Last week, while waiting for my turn on my usual pre-natal check-up, I chanced upon something interesting in the book I was reading. I was reading "Committed" by Elizabeth Gilbert (also of Eat.Pray.Love). I wanted to share it with Alvin right away but I had to wait until yesterday for me to read it to him. We were having a lazy Sunday afternoon and I really enjoyed our conversation, and our exchange of insights on the topic that I have just read to him.
So I'm posting that part of the book and hopefully, married people like us, can be more cautious when we form new friendships or continue to enrich "harmless friendships."
"But Glass, in her research, discovered that if you dig a little deeper into people's infidelities, you can almost always see how the affair started long before the first stolen kiss. Most affairs, begin, Glass wrote, when a husband or a wife makes a new friend, and an apparently harmless intimacy is born.

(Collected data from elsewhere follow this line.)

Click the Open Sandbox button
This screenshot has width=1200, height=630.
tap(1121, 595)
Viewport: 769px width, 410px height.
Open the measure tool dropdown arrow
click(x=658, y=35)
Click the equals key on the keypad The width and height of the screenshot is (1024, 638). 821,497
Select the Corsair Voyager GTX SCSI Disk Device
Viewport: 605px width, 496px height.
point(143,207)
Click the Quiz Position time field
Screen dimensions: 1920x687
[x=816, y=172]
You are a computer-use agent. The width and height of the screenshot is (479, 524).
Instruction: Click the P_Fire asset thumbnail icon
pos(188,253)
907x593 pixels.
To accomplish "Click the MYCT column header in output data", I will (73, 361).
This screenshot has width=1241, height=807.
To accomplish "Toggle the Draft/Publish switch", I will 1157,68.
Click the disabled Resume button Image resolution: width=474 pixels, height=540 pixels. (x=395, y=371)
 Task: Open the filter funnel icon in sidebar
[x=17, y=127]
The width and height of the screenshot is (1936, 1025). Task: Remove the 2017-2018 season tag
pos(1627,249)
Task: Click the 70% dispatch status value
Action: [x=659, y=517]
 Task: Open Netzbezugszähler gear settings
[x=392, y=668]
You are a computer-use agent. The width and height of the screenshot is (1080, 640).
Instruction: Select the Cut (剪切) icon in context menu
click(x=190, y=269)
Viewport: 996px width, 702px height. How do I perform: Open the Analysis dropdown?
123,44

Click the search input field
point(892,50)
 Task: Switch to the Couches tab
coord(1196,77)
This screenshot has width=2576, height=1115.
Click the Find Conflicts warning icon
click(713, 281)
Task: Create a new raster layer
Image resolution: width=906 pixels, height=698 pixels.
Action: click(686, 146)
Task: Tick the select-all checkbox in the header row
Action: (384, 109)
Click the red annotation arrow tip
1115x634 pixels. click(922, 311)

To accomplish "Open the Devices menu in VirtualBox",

You don't sense the danger as it's happening, because what is wrong with friendship? Why can't we have friends of the opposite sex -- or of the same sex, for that matter -- even if we are married?
The answer,as Dr. Glass explained, is that, nothing is wrong with a married person launching a friendship outside matrimony -- so as long as the "walls and windows" of the relationship remain in the correct places. It was Glass's theory that every healthy marriage is composed of walls and windows. The windows are the aspects of your relationship that are open to the world -- that is, the necessary gaps through which you interact with family and friends; the walls are the barriers of trust which you guard the most intimate secrets of your marriage.
What often happens, though, during so-called harmless friendships, is that you begin sharing intimacies with your new friend that belong hidden in your marriage. You reveal secrets about yourself -- your deepest yearnings and frustrations-- and it feels good to be so exposed. You throw open a window where there really ought to be a solid, weight-bearing wall, and soon you find yourself spilling out your secret heart with this new person. Not wanting your spouse to feel jealous, you keep the details of your new friendship hidden. In so doing, you have now created a problem: You have just built a wall between you and your spouse, where there ought to be free circulation of air and light. The entire architecture of your matrimonal intimacy has therefore been re-arranged. Every old wall is now a giant picture window; every old window is now boarded up like a crack house. You have just established the perfect blueprint for infidelity without even noticing."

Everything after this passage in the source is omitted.